そこで社会に無関心すぎる「無防備な日本人」パート2の本稿ではTPPについて聞いた。前回と同じく意識高い系と言われる杉並エリアで3つの質問を道行く人に投げてみた。
質問は「TPPを知っていますか?」、「アメリカの大統領選挙がいつ行われるか知っていますか?」、そして「アメリカの大統領候補者(トランプ、ヒラリー)が、TPPはやめるべきと言っているのを知っていますか?」。
「TPPについて・・・」と問いかけた瞬間、人々は逃げるように去っていく。「TPP=難しい話」と思う人が多いのか。実際に質問に答えた人数は44名だった。
「TPPを知っていますか?」という質問では、44人中、「知っている」が2人、「何となく知っている」が23人、「知らない」が19人だった。
「アメリカの大統領選が、いつ行われるか知っていますか?」では、44人中、「知っている」が8人、「何となく知っている」が10人、「知らない」が26人だった。ほとんどの人が知らない。
「アメリカの大統領候補が、TPPはやめるべきと言っているのを知っていますか?」では、44人中、「知っている」が10人、「何となく知っている」が9人、「知らない」が25人だった。

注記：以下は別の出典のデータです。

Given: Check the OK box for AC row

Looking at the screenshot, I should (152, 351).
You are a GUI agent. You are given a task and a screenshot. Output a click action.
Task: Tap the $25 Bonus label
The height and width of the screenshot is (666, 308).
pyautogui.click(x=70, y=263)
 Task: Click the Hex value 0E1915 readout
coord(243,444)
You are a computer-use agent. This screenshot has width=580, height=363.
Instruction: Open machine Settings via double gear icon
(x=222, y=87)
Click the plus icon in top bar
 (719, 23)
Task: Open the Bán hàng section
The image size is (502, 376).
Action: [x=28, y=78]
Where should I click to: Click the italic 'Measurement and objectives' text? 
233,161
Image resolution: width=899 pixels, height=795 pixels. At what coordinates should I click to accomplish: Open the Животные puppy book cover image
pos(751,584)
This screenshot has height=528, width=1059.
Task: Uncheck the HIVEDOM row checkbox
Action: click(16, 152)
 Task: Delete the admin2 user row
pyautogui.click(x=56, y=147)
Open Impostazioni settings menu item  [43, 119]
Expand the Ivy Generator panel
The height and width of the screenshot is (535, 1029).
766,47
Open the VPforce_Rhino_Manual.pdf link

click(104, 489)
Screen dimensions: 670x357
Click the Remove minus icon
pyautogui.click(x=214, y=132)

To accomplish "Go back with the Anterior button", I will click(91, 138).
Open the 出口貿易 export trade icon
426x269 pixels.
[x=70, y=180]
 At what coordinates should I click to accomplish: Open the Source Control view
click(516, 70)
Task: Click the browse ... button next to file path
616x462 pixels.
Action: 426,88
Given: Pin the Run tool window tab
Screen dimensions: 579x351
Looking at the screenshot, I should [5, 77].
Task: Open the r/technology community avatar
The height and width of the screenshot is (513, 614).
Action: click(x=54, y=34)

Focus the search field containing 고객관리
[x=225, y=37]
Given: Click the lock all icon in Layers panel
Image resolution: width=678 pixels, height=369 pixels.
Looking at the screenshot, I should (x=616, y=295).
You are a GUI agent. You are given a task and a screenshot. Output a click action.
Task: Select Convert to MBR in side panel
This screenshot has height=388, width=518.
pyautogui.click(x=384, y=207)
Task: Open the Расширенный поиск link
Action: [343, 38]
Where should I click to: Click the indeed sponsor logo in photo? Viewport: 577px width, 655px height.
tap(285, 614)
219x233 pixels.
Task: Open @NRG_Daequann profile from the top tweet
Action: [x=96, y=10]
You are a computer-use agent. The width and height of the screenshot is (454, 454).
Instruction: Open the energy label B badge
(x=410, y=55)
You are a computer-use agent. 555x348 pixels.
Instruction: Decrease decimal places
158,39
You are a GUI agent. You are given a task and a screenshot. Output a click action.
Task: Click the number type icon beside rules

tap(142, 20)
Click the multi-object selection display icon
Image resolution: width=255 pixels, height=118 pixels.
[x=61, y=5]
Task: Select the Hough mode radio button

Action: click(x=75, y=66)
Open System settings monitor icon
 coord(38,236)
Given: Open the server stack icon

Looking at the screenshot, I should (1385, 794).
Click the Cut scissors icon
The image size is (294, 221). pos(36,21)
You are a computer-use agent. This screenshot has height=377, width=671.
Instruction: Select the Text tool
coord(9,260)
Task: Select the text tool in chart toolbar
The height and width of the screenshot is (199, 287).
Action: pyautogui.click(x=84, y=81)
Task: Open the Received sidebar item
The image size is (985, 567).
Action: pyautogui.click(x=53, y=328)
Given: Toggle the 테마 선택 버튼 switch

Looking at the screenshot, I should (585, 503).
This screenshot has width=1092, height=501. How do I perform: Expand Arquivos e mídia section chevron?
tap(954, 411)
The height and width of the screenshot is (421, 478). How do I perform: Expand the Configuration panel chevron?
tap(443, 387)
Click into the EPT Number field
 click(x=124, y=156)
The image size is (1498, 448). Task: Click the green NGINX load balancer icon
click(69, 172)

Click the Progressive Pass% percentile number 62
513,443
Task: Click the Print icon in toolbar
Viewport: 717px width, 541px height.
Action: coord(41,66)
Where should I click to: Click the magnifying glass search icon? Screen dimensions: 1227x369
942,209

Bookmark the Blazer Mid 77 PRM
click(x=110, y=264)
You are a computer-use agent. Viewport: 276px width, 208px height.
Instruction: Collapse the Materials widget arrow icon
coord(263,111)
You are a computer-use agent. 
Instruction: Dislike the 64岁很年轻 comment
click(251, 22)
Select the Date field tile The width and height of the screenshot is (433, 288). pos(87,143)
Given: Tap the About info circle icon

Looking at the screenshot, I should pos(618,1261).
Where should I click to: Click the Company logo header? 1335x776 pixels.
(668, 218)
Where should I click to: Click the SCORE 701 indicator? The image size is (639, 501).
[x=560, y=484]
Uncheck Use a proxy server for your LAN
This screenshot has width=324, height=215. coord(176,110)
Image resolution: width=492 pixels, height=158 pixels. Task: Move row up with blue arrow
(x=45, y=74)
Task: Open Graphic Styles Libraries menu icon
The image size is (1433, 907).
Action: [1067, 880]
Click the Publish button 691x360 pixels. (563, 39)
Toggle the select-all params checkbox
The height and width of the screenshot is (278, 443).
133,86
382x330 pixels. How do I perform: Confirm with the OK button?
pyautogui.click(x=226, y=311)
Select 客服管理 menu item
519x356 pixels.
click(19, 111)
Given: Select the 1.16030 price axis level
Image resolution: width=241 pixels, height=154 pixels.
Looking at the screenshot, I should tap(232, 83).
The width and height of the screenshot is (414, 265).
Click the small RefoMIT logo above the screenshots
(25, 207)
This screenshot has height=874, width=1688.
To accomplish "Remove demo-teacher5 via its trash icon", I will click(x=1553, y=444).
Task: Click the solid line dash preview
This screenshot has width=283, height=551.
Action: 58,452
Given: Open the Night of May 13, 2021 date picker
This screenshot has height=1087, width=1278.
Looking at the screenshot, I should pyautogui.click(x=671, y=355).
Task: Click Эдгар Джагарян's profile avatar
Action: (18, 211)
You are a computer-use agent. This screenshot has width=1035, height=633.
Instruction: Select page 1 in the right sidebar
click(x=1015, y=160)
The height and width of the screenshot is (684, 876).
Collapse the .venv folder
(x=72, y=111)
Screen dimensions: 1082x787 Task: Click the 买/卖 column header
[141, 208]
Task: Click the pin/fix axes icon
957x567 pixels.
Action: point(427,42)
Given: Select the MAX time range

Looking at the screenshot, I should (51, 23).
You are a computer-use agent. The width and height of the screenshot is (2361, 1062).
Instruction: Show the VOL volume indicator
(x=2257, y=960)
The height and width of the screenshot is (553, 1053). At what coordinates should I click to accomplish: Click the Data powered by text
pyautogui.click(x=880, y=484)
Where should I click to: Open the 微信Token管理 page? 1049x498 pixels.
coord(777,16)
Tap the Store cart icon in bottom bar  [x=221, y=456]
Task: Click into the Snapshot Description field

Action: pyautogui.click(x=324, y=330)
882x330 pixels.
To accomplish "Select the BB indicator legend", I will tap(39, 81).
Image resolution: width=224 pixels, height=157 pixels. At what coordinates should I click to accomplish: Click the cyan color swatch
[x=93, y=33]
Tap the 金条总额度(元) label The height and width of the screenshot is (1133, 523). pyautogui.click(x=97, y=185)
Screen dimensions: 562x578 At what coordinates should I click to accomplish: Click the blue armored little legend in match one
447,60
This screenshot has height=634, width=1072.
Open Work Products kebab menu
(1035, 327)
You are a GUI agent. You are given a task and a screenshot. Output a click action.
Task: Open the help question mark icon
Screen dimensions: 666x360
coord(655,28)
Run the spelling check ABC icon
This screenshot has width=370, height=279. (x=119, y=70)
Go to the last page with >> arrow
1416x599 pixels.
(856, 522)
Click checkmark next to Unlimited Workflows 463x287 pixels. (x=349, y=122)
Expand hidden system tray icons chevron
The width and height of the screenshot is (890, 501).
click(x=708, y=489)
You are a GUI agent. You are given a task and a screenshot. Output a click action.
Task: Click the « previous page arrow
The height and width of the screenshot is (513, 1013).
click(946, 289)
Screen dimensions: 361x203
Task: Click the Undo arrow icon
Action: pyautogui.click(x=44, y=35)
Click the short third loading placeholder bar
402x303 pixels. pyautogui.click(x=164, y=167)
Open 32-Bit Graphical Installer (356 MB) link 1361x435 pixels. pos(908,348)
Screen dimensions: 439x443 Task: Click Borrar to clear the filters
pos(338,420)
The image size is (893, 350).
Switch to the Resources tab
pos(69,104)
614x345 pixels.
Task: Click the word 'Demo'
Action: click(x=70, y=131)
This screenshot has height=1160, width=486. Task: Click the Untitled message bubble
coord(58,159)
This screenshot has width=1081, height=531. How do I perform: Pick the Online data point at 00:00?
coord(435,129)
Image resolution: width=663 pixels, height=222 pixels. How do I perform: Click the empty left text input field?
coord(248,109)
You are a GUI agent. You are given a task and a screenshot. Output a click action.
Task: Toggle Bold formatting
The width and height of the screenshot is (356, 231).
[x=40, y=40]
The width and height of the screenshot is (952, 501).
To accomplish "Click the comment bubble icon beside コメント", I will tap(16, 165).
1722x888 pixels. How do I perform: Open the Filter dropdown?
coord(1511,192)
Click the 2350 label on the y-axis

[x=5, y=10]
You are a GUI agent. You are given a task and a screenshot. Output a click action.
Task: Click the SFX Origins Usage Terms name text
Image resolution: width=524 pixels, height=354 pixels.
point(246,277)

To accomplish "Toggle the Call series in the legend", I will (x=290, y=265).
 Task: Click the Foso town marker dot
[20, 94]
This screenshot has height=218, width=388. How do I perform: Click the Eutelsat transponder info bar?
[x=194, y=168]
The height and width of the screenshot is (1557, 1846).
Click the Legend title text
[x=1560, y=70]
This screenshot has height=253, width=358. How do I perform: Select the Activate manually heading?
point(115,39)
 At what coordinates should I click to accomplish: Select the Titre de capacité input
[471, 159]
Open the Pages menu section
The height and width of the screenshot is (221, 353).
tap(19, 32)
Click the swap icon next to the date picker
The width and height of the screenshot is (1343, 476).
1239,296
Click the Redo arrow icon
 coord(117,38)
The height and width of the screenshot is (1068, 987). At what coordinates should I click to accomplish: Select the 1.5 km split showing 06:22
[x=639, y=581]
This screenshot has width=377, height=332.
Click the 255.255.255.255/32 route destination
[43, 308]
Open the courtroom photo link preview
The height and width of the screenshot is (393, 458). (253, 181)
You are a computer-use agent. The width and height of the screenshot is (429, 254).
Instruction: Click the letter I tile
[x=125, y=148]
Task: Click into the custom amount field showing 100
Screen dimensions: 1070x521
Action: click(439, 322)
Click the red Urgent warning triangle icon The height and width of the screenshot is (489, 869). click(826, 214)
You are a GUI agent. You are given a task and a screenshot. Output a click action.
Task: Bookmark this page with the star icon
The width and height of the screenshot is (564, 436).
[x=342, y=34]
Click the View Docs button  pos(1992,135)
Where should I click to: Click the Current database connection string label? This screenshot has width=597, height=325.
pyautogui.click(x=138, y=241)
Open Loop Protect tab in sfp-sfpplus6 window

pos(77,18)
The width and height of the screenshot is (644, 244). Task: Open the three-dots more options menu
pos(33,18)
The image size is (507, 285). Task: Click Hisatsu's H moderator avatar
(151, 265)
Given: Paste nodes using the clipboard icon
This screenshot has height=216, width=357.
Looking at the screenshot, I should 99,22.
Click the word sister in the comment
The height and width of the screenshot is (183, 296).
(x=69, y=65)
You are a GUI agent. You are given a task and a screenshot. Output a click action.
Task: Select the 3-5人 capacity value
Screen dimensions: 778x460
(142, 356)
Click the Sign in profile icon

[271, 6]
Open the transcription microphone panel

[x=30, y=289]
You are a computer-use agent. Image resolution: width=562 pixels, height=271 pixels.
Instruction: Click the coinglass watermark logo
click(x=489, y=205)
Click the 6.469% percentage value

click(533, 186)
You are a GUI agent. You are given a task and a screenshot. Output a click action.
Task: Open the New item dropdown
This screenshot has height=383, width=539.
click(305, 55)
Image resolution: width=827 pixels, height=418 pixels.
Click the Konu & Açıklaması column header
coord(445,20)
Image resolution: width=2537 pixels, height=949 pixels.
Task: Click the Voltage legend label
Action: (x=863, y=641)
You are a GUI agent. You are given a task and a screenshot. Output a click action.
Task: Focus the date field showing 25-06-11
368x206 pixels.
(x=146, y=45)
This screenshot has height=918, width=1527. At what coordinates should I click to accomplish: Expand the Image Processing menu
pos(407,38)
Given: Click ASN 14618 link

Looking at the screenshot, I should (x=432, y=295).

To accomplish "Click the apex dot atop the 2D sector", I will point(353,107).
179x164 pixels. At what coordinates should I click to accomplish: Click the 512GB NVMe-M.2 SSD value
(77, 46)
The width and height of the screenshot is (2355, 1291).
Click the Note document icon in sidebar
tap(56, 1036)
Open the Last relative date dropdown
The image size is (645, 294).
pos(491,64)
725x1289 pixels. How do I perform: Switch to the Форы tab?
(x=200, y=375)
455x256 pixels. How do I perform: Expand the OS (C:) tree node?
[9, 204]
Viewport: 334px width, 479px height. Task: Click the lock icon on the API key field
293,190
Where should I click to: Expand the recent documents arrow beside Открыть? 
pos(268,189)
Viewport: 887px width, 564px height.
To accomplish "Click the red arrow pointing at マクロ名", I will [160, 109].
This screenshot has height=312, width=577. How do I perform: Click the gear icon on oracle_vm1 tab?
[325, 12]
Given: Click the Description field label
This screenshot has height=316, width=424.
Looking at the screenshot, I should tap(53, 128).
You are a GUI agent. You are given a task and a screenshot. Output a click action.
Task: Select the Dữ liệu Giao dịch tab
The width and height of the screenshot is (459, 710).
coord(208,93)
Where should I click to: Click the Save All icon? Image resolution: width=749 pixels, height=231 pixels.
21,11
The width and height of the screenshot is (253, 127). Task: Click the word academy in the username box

アメリカ大統領候補が揃ってTPP反対であることを、ほとんどの人は知らない。
最後にTPPについての自分自身の考えを聞いた。44人中、「分からない」「複雑なので答えられない」は29人いた。「TPPに反対だ」「どちらかというとやめた方がいい」が6人。
「アメリカが扇動してきたのに、この展開は理解できない」が4人いた。「日本は追随するしかない」「日米ですり合わせて推進していくべき」が3人・・・もはや日本のほうが積極的なんですが。
また、「日本独自の判断でどうするか決めた方がいい」が1人、「分からないまま勝手に決めてほしくない」が1人だった。
「TPPを知っている」「何となく知っている」25人に、どの程度知っているのかを聞いたところ、ISD条項について正確に答えられた人は1人もいなかった。
実際のところ、ISD条項を知らずして、TPPを知っていることにはならない。「知っている」と思っている人も、実は「知っているつもり」なだけで、熟知していない。
TPPに関しては、「沖縄・高江を知っていますか?」と聞いた前回の認知度を上回る悲しい結果に終わったのだった。